---------- Task input ----------
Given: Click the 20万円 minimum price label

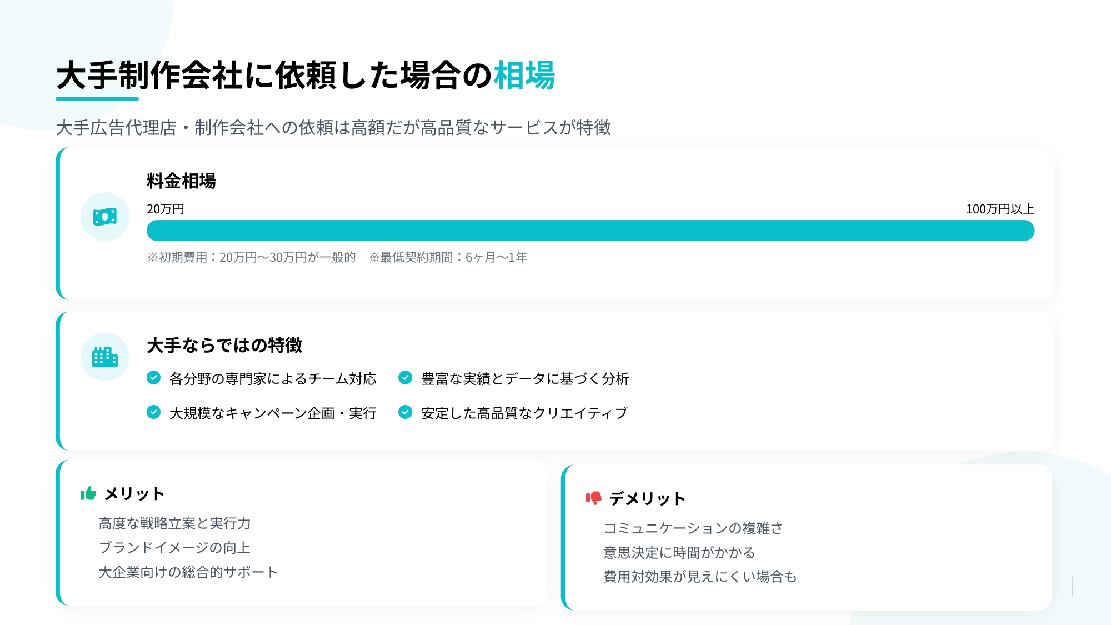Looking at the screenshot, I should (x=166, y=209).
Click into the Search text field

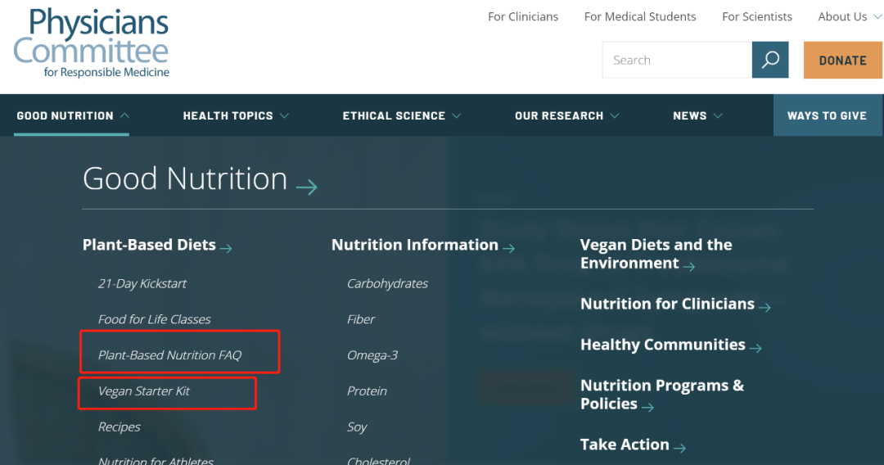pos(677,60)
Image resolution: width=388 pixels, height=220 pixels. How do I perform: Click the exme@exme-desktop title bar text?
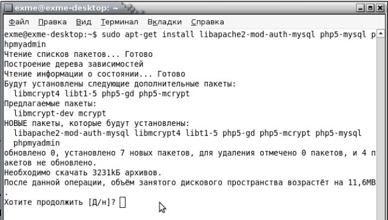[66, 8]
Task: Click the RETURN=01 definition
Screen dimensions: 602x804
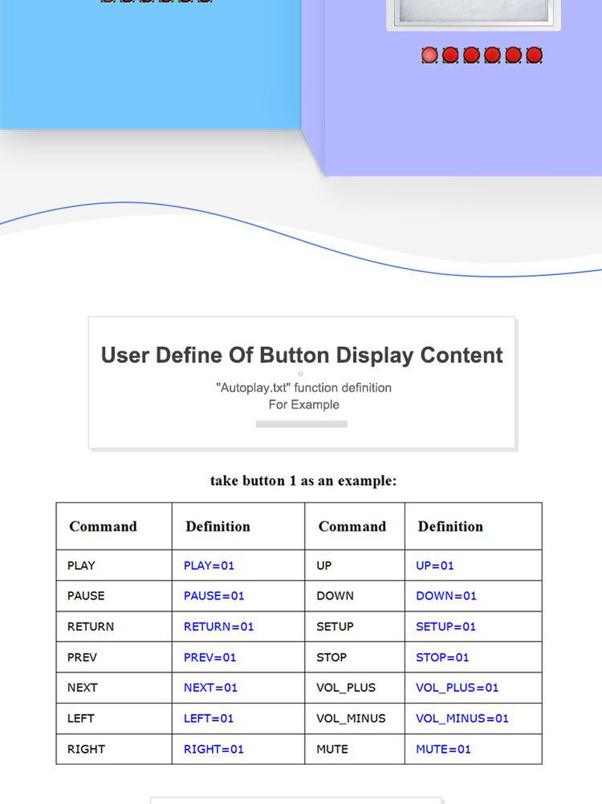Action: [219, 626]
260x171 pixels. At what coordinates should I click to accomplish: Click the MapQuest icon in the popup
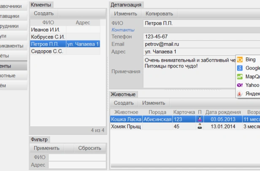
----------
What you should do: Everything from the line containing "Task: Click the RETURN=01 definition" through the last line of the listing above must be output exactly, except the pictures.

Exercise solution:
Task: Click the RETURN=01 definition
Screen dimensions: 602x804
Action: [219, 626]
260x171 pixels. At what coordinates should I click to accomplish: Click the MapQuest icon in the popup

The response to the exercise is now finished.